● **WHAT YOU NEED TO DO**
Copy every record below exactly.

(Stored items)
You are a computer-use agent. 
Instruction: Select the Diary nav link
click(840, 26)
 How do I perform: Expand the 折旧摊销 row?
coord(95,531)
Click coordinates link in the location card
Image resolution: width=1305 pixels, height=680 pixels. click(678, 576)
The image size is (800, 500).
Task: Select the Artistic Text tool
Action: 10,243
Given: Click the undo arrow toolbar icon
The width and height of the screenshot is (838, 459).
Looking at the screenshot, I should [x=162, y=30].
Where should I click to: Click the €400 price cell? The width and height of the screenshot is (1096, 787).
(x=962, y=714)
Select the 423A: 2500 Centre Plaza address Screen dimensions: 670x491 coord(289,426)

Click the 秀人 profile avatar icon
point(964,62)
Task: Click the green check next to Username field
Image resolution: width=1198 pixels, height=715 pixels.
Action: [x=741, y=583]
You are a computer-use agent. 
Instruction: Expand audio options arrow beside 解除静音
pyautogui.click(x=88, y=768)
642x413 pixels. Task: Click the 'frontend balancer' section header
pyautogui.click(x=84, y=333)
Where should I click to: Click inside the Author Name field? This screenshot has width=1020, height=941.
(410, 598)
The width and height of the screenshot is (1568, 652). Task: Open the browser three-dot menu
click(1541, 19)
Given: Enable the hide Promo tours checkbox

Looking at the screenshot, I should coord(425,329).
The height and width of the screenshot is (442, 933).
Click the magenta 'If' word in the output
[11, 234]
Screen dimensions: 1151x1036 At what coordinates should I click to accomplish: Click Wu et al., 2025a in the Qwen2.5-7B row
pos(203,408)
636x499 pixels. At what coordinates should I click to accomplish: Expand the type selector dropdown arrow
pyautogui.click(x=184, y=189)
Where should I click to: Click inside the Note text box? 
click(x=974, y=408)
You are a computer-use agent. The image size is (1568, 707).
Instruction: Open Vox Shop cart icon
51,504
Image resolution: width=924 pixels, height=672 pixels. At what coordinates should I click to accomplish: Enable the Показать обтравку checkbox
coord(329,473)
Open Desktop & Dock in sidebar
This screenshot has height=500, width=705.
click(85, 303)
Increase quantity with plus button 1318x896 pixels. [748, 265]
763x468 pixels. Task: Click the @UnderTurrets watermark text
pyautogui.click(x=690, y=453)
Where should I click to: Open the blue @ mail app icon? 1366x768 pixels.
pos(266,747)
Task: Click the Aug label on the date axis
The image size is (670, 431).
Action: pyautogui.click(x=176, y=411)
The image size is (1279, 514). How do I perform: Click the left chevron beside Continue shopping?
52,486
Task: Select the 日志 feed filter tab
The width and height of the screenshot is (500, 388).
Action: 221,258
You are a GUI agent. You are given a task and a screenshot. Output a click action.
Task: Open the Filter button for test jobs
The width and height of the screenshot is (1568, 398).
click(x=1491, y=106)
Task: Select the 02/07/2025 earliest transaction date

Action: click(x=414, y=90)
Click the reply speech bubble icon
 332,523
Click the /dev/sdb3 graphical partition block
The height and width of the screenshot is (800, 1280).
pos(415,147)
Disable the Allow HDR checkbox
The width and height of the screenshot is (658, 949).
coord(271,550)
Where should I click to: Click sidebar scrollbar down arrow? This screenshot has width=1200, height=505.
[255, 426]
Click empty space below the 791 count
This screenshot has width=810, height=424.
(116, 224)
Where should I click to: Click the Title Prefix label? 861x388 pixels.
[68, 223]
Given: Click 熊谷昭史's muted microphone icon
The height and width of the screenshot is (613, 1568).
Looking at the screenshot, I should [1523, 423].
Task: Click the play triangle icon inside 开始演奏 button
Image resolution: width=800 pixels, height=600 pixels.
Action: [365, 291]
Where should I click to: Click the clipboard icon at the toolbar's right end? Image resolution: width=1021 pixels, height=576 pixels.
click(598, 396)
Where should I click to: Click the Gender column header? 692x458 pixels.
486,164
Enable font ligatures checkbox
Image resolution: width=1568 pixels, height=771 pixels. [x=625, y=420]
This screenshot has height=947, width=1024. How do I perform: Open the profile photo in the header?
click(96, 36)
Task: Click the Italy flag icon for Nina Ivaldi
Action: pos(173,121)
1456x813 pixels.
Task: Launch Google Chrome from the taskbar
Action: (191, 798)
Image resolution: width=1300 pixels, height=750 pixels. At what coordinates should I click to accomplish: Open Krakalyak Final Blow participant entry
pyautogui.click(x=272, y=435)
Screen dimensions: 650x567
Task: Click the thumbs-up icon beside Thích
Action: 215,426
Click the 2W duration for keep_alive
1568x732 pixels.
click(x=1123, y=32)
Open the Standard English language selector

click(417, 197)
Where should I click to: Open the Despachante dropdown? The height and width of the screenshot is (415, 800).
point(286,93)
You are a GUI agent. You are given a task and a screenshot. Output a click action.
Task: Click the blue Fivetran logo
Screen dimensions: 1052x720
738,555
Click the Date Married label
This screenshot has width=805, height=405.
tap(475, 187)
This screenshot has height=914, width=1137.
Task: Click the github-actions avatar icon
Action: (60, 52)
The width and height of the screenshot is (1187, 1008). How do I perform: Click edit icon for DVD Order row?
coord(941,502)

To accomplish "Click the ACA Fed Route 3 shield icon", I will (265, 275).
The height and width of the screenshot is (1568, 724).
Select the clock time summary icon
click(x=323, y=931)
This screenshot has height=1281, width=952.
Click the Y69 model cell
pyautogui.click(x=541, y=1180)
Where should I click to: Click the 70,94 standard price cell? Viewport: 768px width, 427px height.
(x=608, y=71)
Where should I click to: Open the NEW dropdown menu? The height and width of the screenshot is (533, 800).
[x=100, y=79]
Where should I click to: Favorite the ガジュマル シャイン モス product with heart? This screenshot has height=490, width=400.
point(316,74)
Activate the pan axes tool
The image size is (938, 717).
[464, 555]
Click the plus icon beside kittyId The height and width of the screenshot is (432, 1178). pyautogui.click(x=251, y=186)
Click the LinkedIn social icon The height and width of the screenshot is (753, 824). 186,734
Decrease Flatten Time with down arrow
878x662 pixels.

● **TASK RESULT**
You are a computer-use agent. 
Instruction: Select the Diary nav link
click(840, 26)
 How do I perform: Expand the 折旧摊销 row?
coord(95,531)
Click coordinates link in the location card
Image resolution: width=1305 pixels, height=680 pixels. click(678, 576)
The image size is (800, 500).
Task: Select the Artistic Text tool
Action: 10,243
Given: Click the undo arrow toolbar icon
The width and height of the screenshot is (838, 459).
Looking at the screenshot, I should [x=162, y=30].
Where should I click to: Click the €400 price cell? The width and height of the screenshot is (1096, 787).
(x=962, y=714)
Select the 423A: 2500 Centre Plaza address Screen dimensions: 670x491 coord(289,426)

Click the 秀人 profile avatar icon
point(964,62)
Task: Click the green check next to Username field
Image resolution: width=1198 pixels, height=715 pixels.
Action: [x=741, y=583]
You are a computer-use agent. 
Instruction: Expand audio options arrow beside 解除静音
pyautogui.click(x=88, y=768)
642x413 pixels. Task: Click the 'frontend balancer' section header
pyautogui.click(x=84, y=333)
Where should I click to: Click inside the Author Name field? This screenshot has width=1020, height=941.
(410, 598)
The width and height of the screenshot is (1568, 652). Task: Open the browser three-dot menu
click(1541, 19)
Given: Enable the hide Promo tours checkbox

Looking at the screenshot, I should coord(425,329).
The height and width of the screenshot is (442, 933).
Click the magenta 'If' word in the output
[11, 234]
Screen dimensions: 1151x1036 At what coordinates should I click to accomplish: Click Wu et al., 2025a in the Qwen2.5-7B row
pos(203,408)
636x499 pixels. At what coordinates should I click to accomplish: Expand the type selector dropdown arrow
pyautogui.click(x=184, y=189)
Where should I click to: Click inside the Note text box? 
click(x=974, y=408)
You are a computer-use agent. The image size is (1568, 707).
Instruction: Open Vox Shop cart icon
51,504
Image resolution: width=924 pixels, height=672 pixels. At what coordinates should I click to accomplish: Enable the Показать обтравку checkbox
coord(329,473)
Open Desktop & Dock in sidebar
This screenshot has height=500, width=705.
click(85, 303)
Increase quantity with plus button 1318x896 pixels. [748, 265]
763x468 pixels. Task: Click the @UnderTurrets watermark text
pyautogui.click(x=690, y=453)
Where should I click to: Open the blue @ mail app icon? 1366x768 pixels.
pos(266,747)
Task: Click the Aug label on the date axis
The image size is (670, 431).
Action: pyautogui.click(x=176, y=411)
The image size is (1279, 514). How do I perform: Click the left chevron beside Continue shopping?
52,486
Task: Select the 日志 feed filter tab
The width and height of the screenshot is (500, 388).
Action: 221,258
You are a GUI agent. You are given a task and a screenshot. Output a click action.
Task: Open the Filter button for test jobs
The width and height of the screenshot is (1568, 398).
click(x=1491, y=106)
Task: Select the 02/07/2025 earliest transaction date

Action: click(x=414, y=90)
Click the reply speech bubble icon
 332,523
Click the /dev/sdb3 graphical partition block
The height and width of the screenshot is (800, 1280).
pos(415,147)
Disable the Allow HDR checkbox
The width and height of the screenshot is (658, 949).
coord(271,550)
Where should I click to: Click sidebar scrollbar down arrow? This screenshot has width=1200, height=505.
[255, 426]
Click empty space below the 791 count
This screenshot has width=810, height=424.
(116, 224)
Where should I click to: Click the Title Prefix label? 861x388 pixels.
[68, 223]
Given: Click 熊谷昭史's muted microphone icon
The height and width of the screenshot is (613, 1568).
Looking at the screenshot, I should [1523, 423].
Task: Click the play triangle icon inside 开始演奏 button
Image resolution: width=800 pixels, height=600 pixels.
Action: [365, 291]
Where should I click to: Click the clipboard icon at the toolbar's right end? Image resolution: width=1021 pixels, height=576 pixels.
click(598, 396)
Where should I click to: Click the Gender column header? 692x458 pixels.
486,164
Enable font ligatures checkbox
Image resolution: width=1568 pixels, height=771 pixels. [x=625, y=420]
This screenshot has height=947, width=1024. How do I perform: Open the profile photo in the header?
click(96, 36)
Task: Click the Italy flag icon for Nina Ivaldi
Action: pos(173,121)
1456x813 pixels.
Task: Launch Google Chrome from the taskbar
Action: (191, 798)
Image resolution: width=1300 pixels, height=750 pixels. At what coordinates should I click to accomplish: Open Krakalyak Final Blow participant entry
pyautogui.click(x=272, y=435)
Screen dimensions: 650x567
Task: Click the thumbs-up icon beside Thích
Action: 215,426
Click the 2W duration for keep_alive
1568x732 pixels.
click(x=1123, y=32)
Open the Standard English language selector

click(417, 197)
Where should I click to: Open the Despachante dropdown? The height and width of the screenshot is (415, 800).
point(286,93)
You are a GUI agent. You are given a task and a screenshot. Output a click action.
Task: Click the blue Fivetran logo
Screen dimensions: 1052x720
738,555
Click the Date Married label
This screenshot has width=805, height=405.
tap(475, 187)
This screenshot has height=914, width=1137.
Task: Click the github-actions avatar icon
Action: (60, 52)
The width and height of the screenshot is (1187, 1008). How do I perform: Click edit icon for DVD Order row?
coord(941,502)

To accomplish "Click the ACA Fed Route 3 shield icon", I will (265, 275).
The height and width of the screenshot is (1568, 724).
Select the clock time summary icon
click(x=323, y=931)
This screenshot has height=1281, width=952.
Click the Y69 model cell
pyautogui.click(x=541, y=1180)
Where should I click to: Click the 70,94 standard price cell? Viewport: 768px width, 427px height.
(x=608, y=71)
Where should I click to: Open the NEW dropdown menu? The height and width of the screenshot is (533, 800).
[x=100, y=79]
Where should I click to: Favorite the ガジュマル シャイン モス product with heart? This screenshot has height=490, width=400.
point(316,74)
Activate the pan axes tool
The image size is (938, 717).
[464, 555]
Click the plus icon beside kittyId The height and width of the screenshot is (432, 1178). pyautogui.click(x=251, y=186)
Click the LinkedIn social icon The height and width of the screenshot is (753, 824). 186,734
Decrease Flatten Time with down arrow
878x662 pixels.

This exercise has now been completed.